START Data for analysis

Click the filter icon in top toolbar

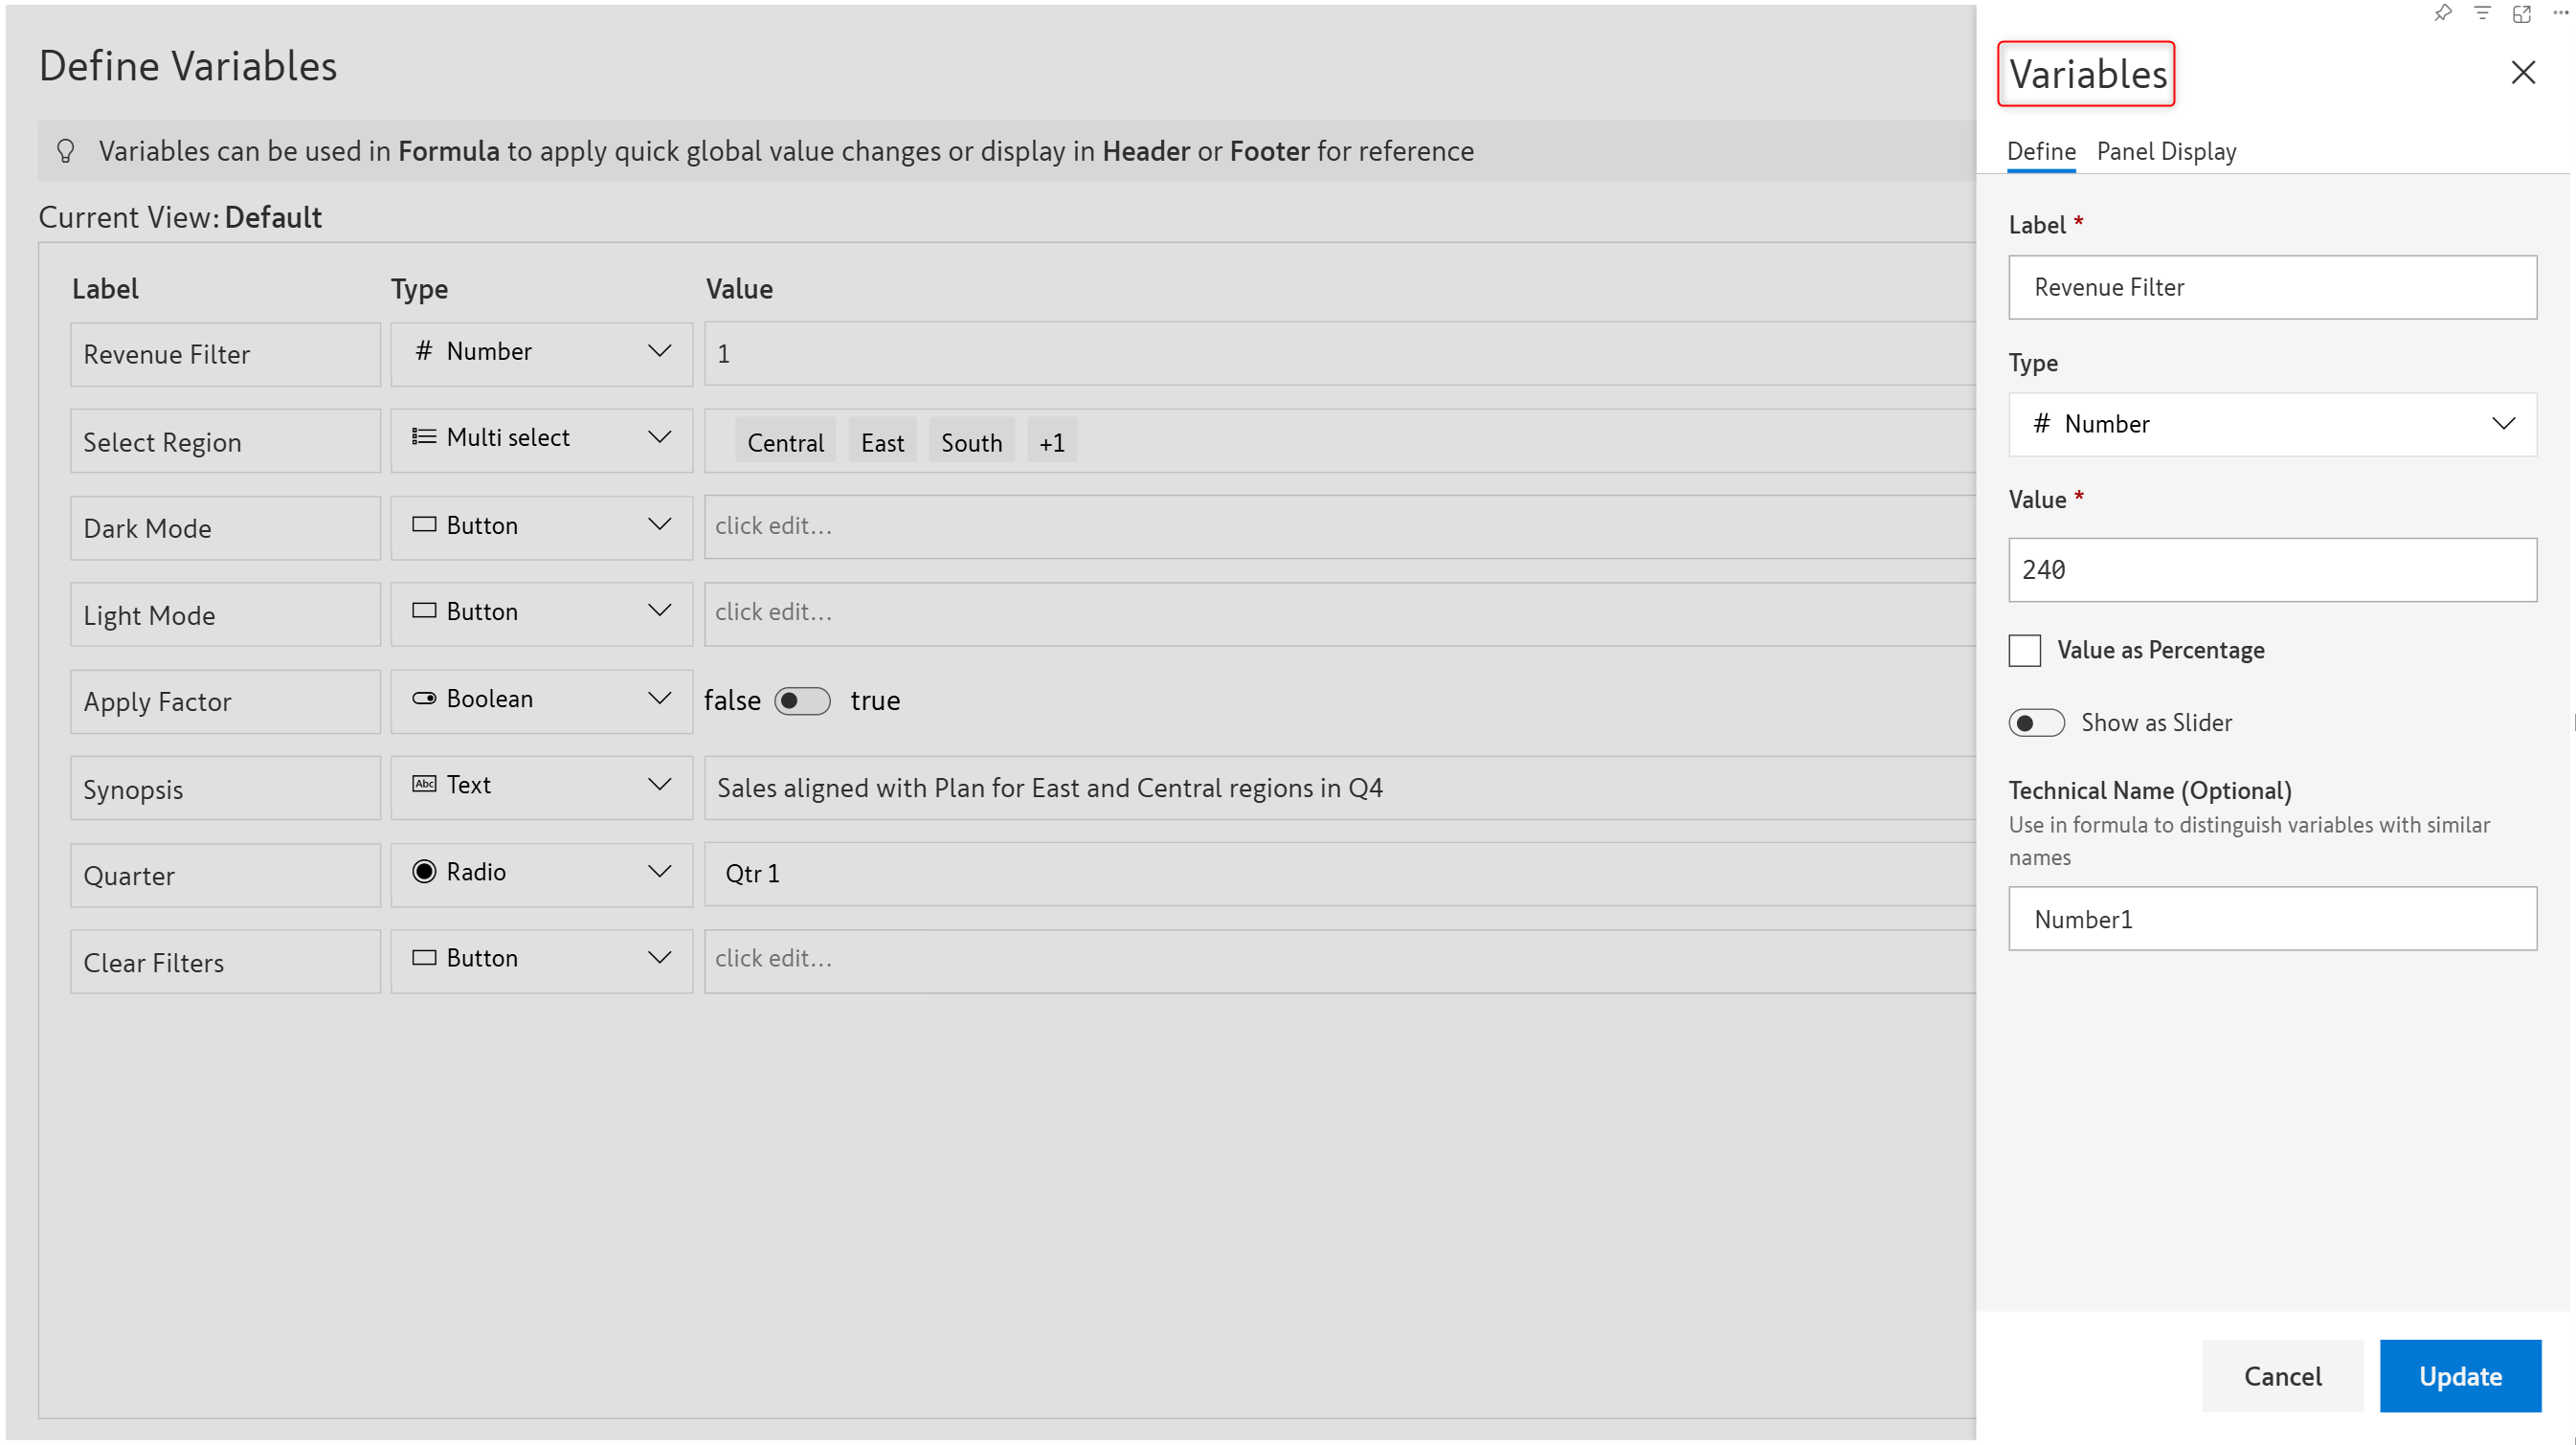pos(2482,13)
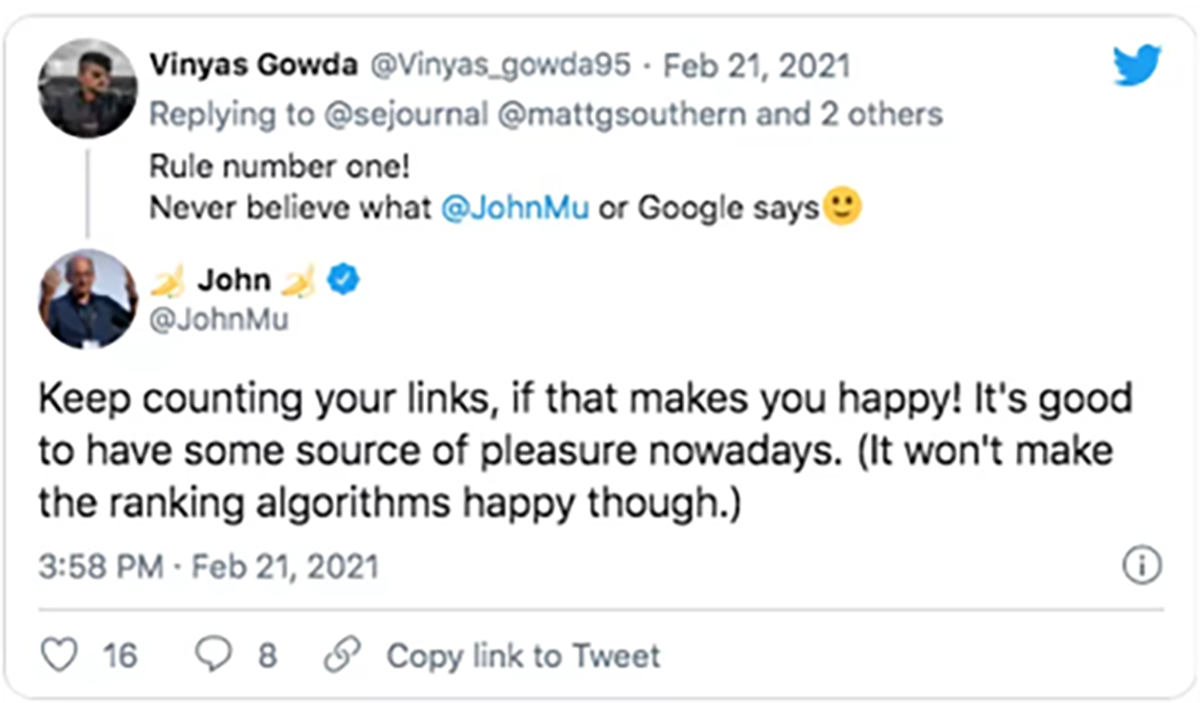Click the @JohnMu handle under John
This screenshot has height=703, width=1200.
pos(216,322)
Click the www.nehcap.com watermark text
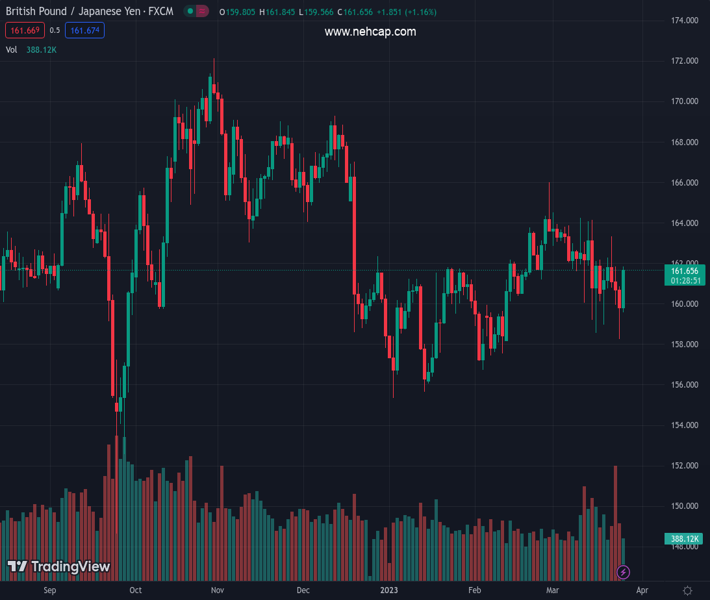Image resolution: width=710 pixels, height=600 pixels. (x=370, y=32)
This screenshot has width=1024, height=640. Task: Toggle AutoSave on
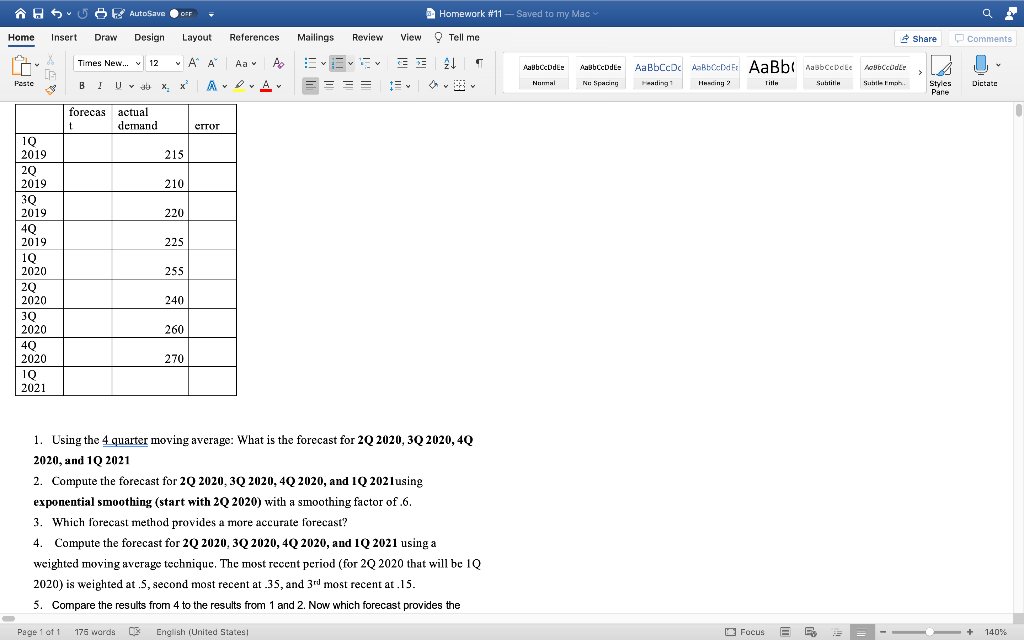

END Data for analysis

**What you have to do**
Return all the records exactly. Skip the pictures.

**Answer space**
Click the filter icon in top toolbar

pos(2482,13)
Click the @JohnMu handle under John
This screenshot has height=703, width=1200.
pos(216,322)
Click the www.nehcap.com watermark text
Image resolution: width=710 pixels, height=600 pixels. (x=370, y=32)
This screenshot has width=1024, height=640. Task: Toggle AutoSave on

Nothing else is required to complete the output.